◆ Text to read
150 Celebrating Christchurch City Libraries 1859-2009 RSS feed

Haneta Pierce (Ngāti Mutunga) and the development of a bi-cultural presence at Christchurch City Libraries

“It’s fantastic to work in a place that embraces our bi-cultural identity and nurtures it”. There’s no doubt Haneta Pierce loves her job at Christchurch City Libraries.

Haneta PierceThe dedicated Māori Services Coordinator has worked here for 13 years and has made an enormous mark on the place, developing and nurturing the South Island’s first and largest Māori library collection.

A Pioneering Maori Librarian

Given this, it comes as a surprise to hear her use the word “scary” to describe her first impression of the place back in 1995. However, she is quick to put those feelings into context. As the first appointed Māori Librarian in the South Island, she faced the daunting task of pioneering a vibrant Māori Resource Centre. The warm welcome and enthusiastic support she received from her fellow librarians gave her the confidence she needed to succeed.

The creation of the Māori Resources Librarian position was to mark the first of many milestones for Christchurch City Libraries’ bi-cultural activities. The position was approved by Christchurch City Council in 1995 - declared the “Year of Maori Language” by the government in an effort to increase its own bicultural commitment. Encouraged by her peers at the Christchurch Polytechnic Library and with the push of the esteemed Polytechnic Kaumatua, Hohua Tutengaehe, Haneta applied for the position and was asked to come to an interview.

Haneta remembers the interview fondly, recalling the gentle cultural collision of The Library’s first ever whanau interview.

Starting in February 1996, Haneta became the first Māori Resources Librarian in the South Island. The Polytechnic Library staff formally handed Haneta over to the Library in a powhiri, that was attended by Library colleagues, Ngāi Tahu representatives, kaumatua, the president of Te Ropu Whakahau & whanau. Haneta said “the powhiri was an important milestone for the library & set the scene for many more cultural activities to come over the next 13 years”

◆ Records

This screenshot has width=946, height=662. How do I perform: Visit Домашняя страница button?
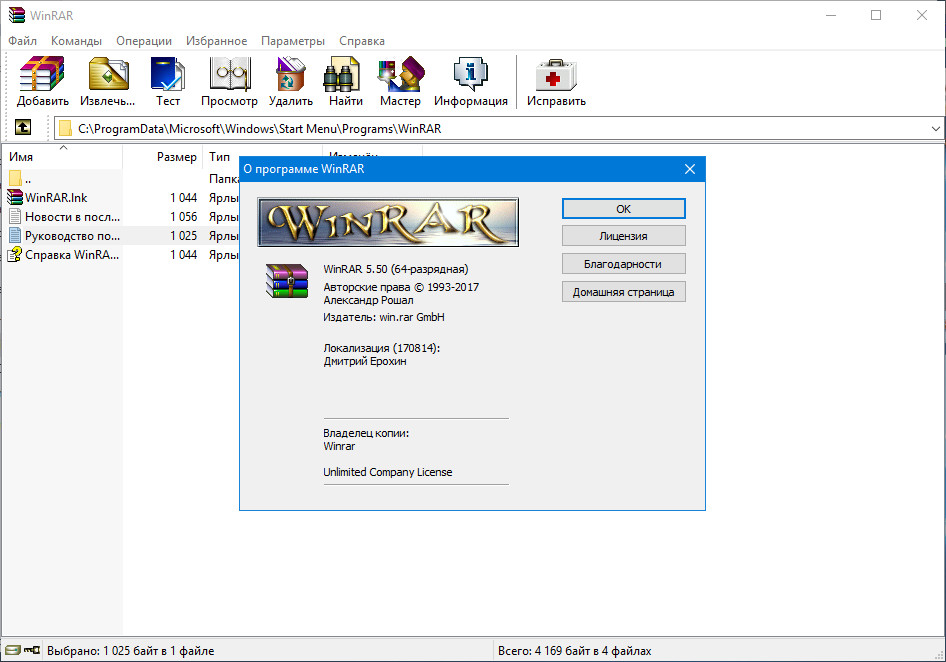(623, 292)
==
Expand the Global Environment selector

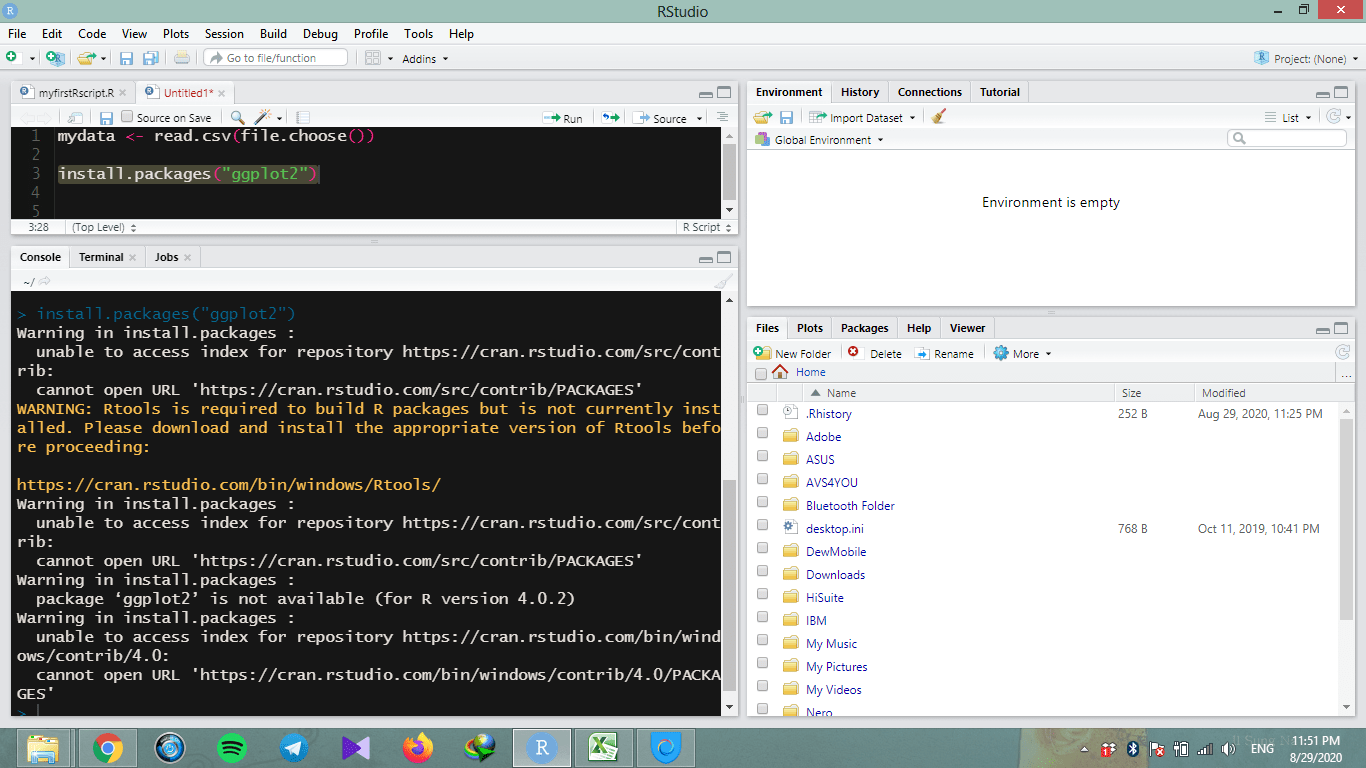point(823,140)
...
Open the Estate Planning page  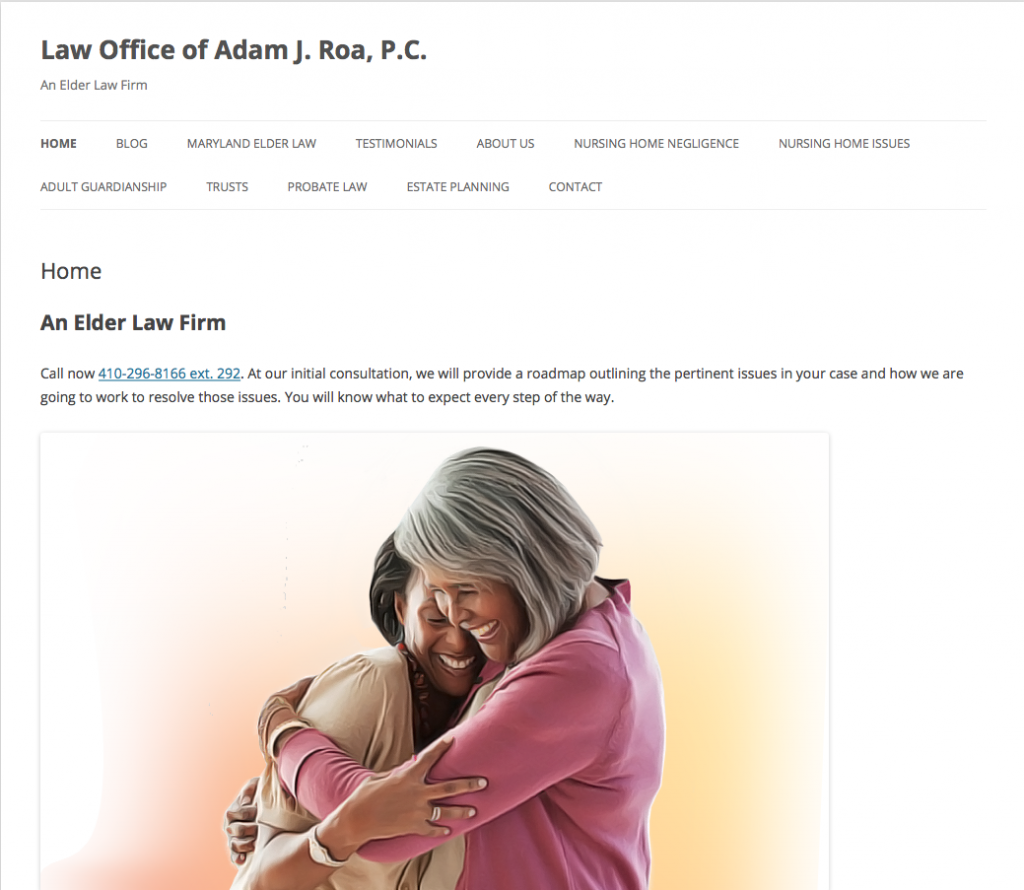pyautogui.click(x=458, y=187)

◆ Written problem 1
From the piece on Haneta Pierce, extract the passage that begins with the words containing "Haneta PierceThe dedicated" and ends with "Māori library collection.". Copy it word for word.
◆ Written problem 2
Copy every line of the entries that contains the string "height", with case counting.

◆ Task result 1
Haneta PierceThe dedicated Māori Services Coordinator has worked here for 13 years and has made an enormous mark on the place, developing and nurturing the South Island’s first and largest Māori library collection.

◆ Task result 2
This screenshot has width=946, height=662. How do I perform: Visit Домашняя страница button?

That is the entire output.